Lowell Cohn: Warriors heading home to clinch a repeat NBA championship

The Warriors will win the NBA championship Monday night at Oracle Arena, culminating the greatest season in the history of the league.|

CLEVELAND - The Warriors will win the NBA championship Monday night at Oracle Arena, will close out the Cleveland Cavaliers and win their second consecutive championship, culminating the greatest season in the history of the league.

They withstood a severe, gritty, mean, desperate challenge by the Cavs Friday night, beat them 108-97, took a 3-1 lead in these finals. A dizzying dominating lead.

The game was grim, like a death match. The Warriors could have folded like they folded in Game 3, but they stayed with it. Played hard. Showed their character. No team down 3-1 ever came back to win the finals - 32 have tried.

It was not a pretty game. The easy, beautiful ones are not the best games. This was the best game. The Warriors overcame the Cavs. More important, they overcame themselves. Overcoming themselves was the hardest part.

After Game 3, after the series seemed to turn, Steve Kerr called his team soft. He said “soft” a million times, and he said it with contempt. His team was in the finals and it was complacent and thought it could win just by breathing. After Friday's win, I asked Kerr about that.

“Last game you used the adjective ‘soft' to describe your team. They were not soft tonight. How do you go in one game from being soft to whatever they were tonight?”

“We felt threatened,” Kerr said. “Up 2-0, we came here and thought, ‘OK, we've got this.' And they kicked us in the teeth. Our team's personality, and it's been this way for two years, we can't stand prosperity. We start winning and then we let our guard down, and we did that the other night, and Cleveland played a brilliant game, and tonight we were threatened and we responded well.”

That was a brilliant quote. The Warriors, as weird as it seems, needed to lose to win, needed that kick in the teeth. And that goes for Stephen Curry.

He played complacently this series until Friday night. Readers told me he's hurt. He is not hurt. Readers told me the officials were screwing him. They are not. Readers told me the Cavs were playing him dirty. They were not.

Curry was not into the games the way the two-time MVP should be into the games. He is the leader and the team follows him, and the team became complacent - like him. Draymond Green wasn't complacent. He went crazy on the bench in Game 3. But he is not the leader. He is the figurehead leader. This team follows Curry. The true leader.

Friday night he led. Scored 38 points. Took over the game the way the best player should. Played hero ball. The Warriors needed him to.

I asked Curry how he went from soft to not-soft from one game to the next:

“We were lackadaisical, didn't really show up, myself included.

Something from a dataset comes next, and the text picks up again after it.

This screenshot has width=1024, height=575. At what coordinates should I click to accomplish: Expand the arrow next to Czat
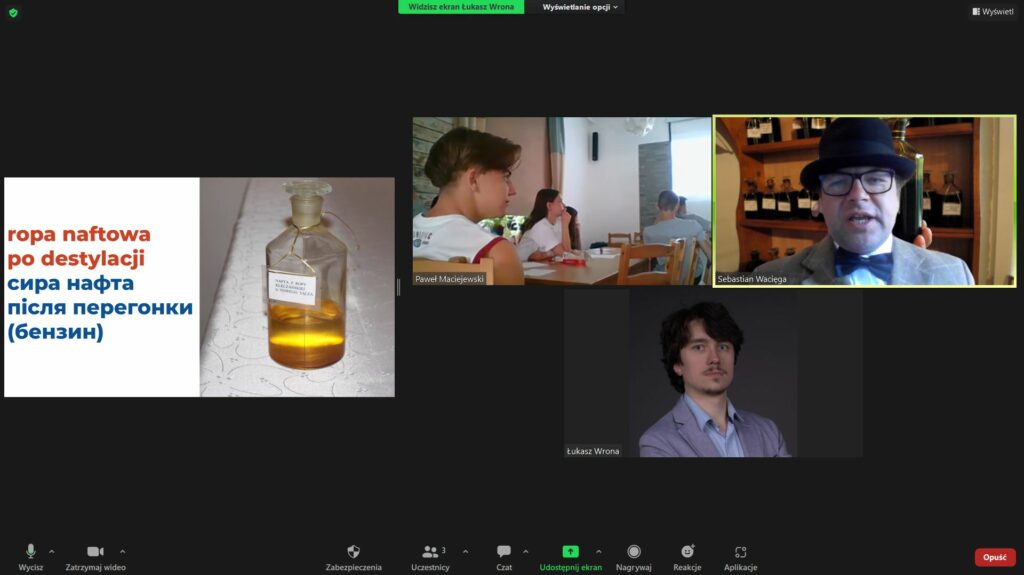pos(526,551)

Today, was another opportunity, a fresh start to come out and get back to who we are and play with aggression, assertiveness and confidence. In the first quarter, we took their first punch and came right back at them, did what we were supposed to do.”

In other words, the Warriors and Curry weren't soft.

Here's more soft. Such an interesting concept.

“You called the team ‘soft' publicly,” one reporter asked Kerr. “Draymond (Green) went even further and said, ‘We were punked.' What impact do you think it has when you guys take it public and challenge the team?”

“To be honest,” Kerr said, “I never even looked at it like I'm challenging them. I was just telling the truth, and they know the truth. We were soft. So I wasn't offending any of our guys. They'd be offended if they weren't soft and I called them soft. But everybody here would agree we were awfully soft in Game 3, and we came out and competed much better tonight.”

Kerr wasn't being honest. He certainly did publicly challenge his team. He didn't curse at the players, but he applied an undignified adjective to them. He needled them, motivated them. They needed it and it worked.

What Kerr did between Game 3 and Game 4 was real coaching, deep coaching. This was a great and significant moment in his career.

It also was significant for Green. He has not been a star in the postseason. Kevin Durant handled him and James is handling him. He is only the Warriors' third-best player. And yet he had a wonderful moment with James. They tied up and argued, and James wanted to keep going.

In the past, Green would have shot off his mouth and drawn a “T.” But he walked away while James kept jawing. That is maturity, the thing missing from Green's game - so hard to come by for him and everyone.

James was not mature. Got into it later with Curry. James so frustrated with himself, with his seven ghastly turnovers, with the fact he can't shoot a 3 or any kind of jumper very well. Jealous of the Warriors, who will win this thing.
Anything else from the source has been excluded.